3. The First Combinator: Sequence

Sequence: Run one parser, then another on the remaining input.

Parser sequence(Parser p1, Parser p2) {
    return lambda(input) {
        ParseResult r1 = p1(input);
        if (!r1.success) return r1;

        ParseResult r2 = p2(r1.remaining);
        if (!r2.success) return r2;

        return (ParseResult){
            .success = true,
            .result = combine(r1.result, r2.result),
            .remaining = r2.remaining
        };
    };
}

Now you can parse “ab” as sequence(char('a'), char('b')).

4. The Second Combinator: Choice

Choice: Try one parser; if it fails, try another.

Parser choice(Parser p1, Parser p2) {
    return lambda(input) {
        ParseResult r1 = p1(input);
        if (r1.success) return r1;

        return p2(input);  // Try second parser on original input
    };
}

Now you can parse “a” or “b” as choice(char('a'), char('b')).

5. The Third Combinator: Many

Many: Apply a parser zero or more times.

Parser many(Parser p) {
    return lambda(input) {
        List results = empty_list();
        const char* remaining = input;

        while (true) {
            ParseResult r = p(remaining);
            if (!r.success) break;
            list_append(results, r.result);
            remaining = r.remaining;
        }

        return (ParseResult){
            .success = true,
            .result = results,
            .remaining = remaining
        };
    };
}

Now you can parse “aaaa” as many(char('a')).

6. Map: Transforming Results

Map: Apply a function to a parser’s result.

Parser map(Parser p, Transform f) {
    return lambda(input) {
        ParseResult r = p(input);
        if (!r.success) return r;

        return (ParseResult){
            .success = true,
            .result = f(r.result),
            .remaining = r.remaining
        };
    };
}

Now you can parse a digit and convert to int:

Parser digit_as_int = map(digit, char_to_int);

7. Understanding Monads Through Parsers

A monad is a design pattern for chaining operations that have some “context” (like failure).
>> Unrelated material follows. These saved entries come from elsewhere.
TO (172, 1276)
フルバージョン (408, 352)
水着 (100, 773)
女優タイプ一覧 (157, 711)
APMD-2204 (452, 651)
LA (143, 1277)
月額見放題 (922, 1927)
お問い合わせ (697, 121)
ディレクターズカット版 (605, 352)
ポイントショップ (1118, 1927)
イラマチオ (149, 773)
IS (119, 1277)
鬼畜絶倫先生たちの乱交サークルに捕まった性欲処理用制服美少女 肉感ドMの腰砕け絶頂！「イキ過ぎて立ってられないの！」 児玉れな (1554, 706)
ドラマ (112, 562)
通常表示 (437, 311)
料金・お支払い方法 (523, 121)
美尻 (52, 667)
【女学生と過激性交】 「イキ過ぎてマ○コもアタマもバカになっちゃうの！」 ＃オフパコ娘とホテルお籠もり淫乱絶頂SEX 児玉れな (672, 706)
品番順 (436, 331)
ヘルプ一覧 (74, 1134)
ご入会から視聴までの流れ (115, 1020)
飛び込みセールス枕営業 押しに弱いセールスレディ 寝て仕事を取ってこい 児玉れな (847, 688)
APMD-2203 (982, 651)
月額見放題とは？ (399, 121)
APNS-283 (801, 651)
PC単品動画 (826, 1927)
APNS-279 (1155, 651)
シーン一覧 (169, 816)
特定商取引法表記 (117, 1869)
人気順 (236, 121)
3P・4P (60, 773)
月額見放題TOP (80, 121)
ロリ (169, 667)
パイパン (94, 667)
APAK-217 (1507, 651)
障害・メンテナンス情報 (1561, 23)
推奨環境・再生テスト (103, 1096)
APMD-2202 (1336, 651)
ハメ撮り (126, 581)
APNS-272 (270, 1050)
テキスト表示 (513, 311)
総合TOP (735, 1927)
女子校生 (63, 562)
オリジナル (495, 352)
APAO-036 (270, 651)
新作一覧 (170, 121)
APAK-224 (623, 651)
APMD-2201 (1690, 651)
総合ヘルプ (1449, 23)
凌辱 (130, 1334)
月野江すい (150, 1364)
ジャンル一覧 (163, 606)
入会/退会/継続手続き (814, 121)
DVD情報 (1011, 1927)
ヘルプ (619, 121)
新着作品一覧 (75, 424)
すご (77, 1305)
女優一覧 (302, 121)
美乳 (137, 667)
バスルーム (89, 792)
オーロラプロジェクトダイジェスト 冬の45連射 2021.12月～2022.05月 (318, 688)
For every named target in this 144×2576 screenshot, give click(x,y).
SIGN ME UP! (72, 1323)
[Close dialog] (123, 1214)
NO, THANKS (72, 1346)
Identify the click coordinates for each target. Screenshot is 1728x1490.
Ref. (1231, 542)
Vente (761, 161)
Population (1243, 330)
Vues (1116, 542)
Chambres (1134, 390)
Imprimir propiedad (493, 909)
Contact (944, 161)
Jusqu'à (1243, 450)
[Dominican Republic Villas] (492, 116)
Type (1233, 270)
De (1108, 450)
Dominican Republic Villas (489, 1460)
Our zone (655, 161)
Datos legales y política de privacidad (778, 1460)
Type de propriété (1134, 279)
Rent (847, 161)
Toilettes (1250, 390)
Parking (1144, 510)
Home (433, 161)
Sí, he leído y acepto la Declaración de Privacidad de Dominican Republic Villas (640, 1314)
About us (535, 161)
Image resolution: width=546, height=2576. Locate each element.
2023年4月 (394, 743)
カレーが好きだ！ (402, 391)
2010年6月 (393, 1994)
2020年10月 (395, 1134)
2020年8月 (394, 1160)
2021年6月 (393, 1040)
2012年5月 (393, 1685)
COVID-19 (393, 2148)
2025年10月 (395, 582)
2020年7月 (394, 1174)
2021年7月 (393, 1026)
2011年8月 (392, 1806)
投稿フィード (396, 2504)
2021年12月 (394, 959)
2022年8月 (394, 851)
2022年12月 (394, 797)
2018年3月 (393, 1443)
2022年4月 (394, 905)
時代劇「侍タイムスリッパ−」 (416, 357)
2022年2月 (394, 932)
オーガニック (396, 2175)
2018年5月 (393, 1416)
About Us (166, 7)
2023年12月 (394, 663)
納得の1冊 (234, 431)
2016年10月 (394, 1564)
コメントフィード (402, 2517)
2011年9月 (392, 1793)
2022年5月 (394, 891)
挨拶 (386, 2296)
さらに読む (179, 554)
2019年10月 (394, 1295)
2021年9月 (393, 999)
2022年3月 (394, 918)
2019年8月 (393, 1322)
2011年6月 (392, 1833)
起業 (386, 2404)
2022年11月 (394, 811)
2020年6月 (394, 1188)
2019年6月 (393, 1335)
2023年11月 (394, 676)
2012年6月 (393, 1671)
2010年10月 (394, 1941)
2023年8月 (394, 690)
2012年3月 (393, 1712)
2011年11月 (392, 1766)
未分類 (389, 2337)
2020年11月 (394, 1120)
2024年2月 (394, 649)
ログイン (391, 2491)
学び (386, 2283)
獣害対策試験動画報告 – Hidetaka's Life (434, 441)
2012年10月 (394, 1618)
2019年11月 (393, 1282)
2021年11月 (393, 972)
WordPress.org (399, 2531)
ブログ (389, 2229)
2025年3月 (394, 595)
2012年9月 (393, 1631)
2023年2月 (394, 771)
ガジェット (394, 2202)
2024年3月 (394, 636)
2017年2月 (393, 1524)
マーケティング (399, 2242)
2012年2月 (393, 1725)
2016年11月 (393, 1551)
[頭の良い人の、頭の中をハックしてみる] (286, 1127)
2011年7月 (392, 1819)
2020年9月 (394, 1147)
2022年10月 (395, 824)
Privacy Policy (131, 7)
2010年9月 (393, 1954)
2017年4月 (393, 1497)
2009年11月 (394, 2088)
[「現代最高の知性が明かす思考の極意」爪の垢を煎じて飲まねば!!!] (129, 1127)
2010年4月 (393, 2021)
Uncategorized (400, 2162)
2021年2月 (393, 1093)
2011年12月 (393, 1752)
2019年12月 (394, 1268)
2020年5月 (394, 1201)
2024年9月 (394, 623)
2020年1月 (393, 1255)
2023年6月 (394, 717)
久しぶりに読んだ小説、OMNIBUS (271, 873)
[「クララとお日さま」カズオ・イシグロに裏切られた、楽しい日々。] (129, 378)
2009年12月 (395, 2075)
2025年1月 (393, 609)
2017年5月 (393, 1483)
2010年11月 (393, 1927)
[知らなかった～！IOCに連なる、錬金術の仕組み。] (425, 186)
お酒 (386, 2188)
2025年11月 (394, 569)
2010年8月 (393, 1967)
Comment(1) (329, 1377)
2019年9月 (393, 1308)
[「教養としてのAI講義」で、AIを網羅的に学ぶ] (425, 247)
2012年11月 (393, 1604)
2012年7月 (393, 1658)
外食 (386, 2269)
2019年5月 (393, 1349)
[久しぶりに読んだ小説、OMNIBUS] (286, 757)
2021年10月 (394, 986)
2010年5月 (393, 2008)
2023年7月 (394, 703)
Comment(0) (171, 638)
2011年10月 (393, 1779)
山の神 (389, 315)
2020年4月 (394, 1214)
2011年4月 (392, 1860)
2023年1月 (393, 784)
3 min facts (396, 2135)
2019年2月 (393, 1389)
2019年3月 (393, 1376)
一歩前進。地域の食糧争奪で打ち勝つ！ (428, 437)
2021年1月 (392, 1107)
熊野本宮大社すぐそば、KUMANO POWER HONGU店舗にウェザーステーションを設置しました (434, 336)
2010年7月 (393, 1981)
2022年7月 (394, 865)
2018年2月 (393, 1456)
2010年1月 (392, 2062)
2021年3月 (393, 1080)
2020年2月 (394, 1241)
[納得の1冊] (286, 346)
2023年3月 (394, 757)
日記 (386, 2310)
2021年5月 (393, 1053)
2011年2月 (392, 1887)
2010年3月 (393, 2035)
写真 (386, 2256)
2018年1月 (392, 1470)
Parsers are monads because:

  1. Wrap a value: pure(x) creates a parser that succeeds with x
  2. Chain operations: bind(p, f) runs parser p, then applies function f to the result
// pure: Create a parser that always succeeds with a value
Parser pure(void* value) {
    return lambda(input) {
        return (ParseResult){
            .success = true,
            .result = value,
            .remaining = input  // Consumes nothing
        };
    };
}

// bind (flatMap, >>=): Chain parsers, threading state through
Parser bind(Parser p, ParserFunc f) {
    return lambda(input) {
        ParseResult r = p(input);
        if (!r.success) return r;

        Parser next = f(r.result);  // f takes result, returns new parser
        return next(r.remaining);
    };
}

Why this matters: bind automatically handles:

  • Threading the remaining input through
  • Propagating failures

You can write:

// Parse "Name: Alice"
bind(string("Name: "), lambda(void* _) {
    return bind(word, lambda(char* name) {
        return pure(make_person(name));
    });
});

Instead of manually checking each parse result.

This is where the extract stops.